Anne Tompuri (1958, Lappeenranta, Finland). Tompuri is best known for her black and white canvases in gouache and pigment. The works in The Window series are a juxtapositioning of two elements; black and white, light and dark, the material and the spiritual. The works, concerned with life’s most fundamental questions, inhabit a border territory between two worlds. Tompuri herself says that she is speaking for life and hope. Tompuri’s works communicate a tremendous depth of feeling, and, indeed, the artist herself wishes for them to be experienced on an emotional level.
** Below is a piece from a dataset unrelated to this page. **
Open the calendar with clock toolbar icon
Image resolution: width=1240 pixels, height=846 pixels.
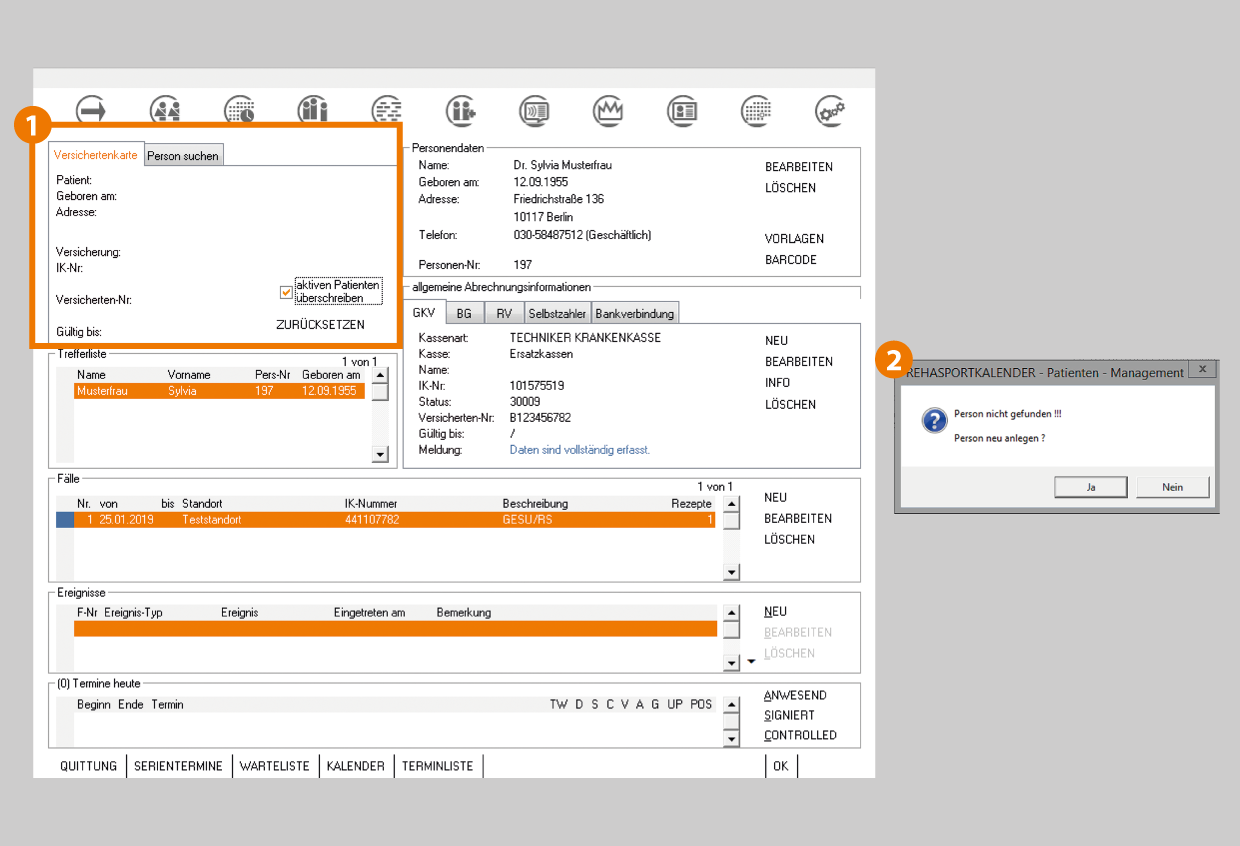click(239, 110)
Arlene Tucker (1980, Taipei, Taiwan, Delaware, USA, & Brussels, Belgium). Tucker’s socially engaged work utilises Translation Studies, Semiotics, and Feminist Practices. “As an artist, educator, and diversity agent, I realise my art through installation and dialogical practices. Always a co-creation with the public, my work allows us to share perspectives about identity and belonging through different mediums and approaches such as memories, hair, and letter writing. My work (i.e. Story Data, Free Translation, Knots) brings people together worldwide through a process-based artistic practice and makes all voices heard.” Tucker has been based in Finland since 2011.

About the programme

The Peer-to-Peer programme is co-organised by the: Danish Art Foundation, Estonian Centre for Contemporary Art, Flanders Arts Institute, Frame Contemporary Art Finland, IASPIS – The Swedish Arts Grants Committee’s International Programme for Visual and Applied Art, Latvian Centre for Contemporary Art, Mondriaan Fund (the Netherlands), Office for Contemporary Art Norway, and Swiss Arts Council Pro Helvetia.

Each organisation will host eight artists for the programme, 72 artists in total.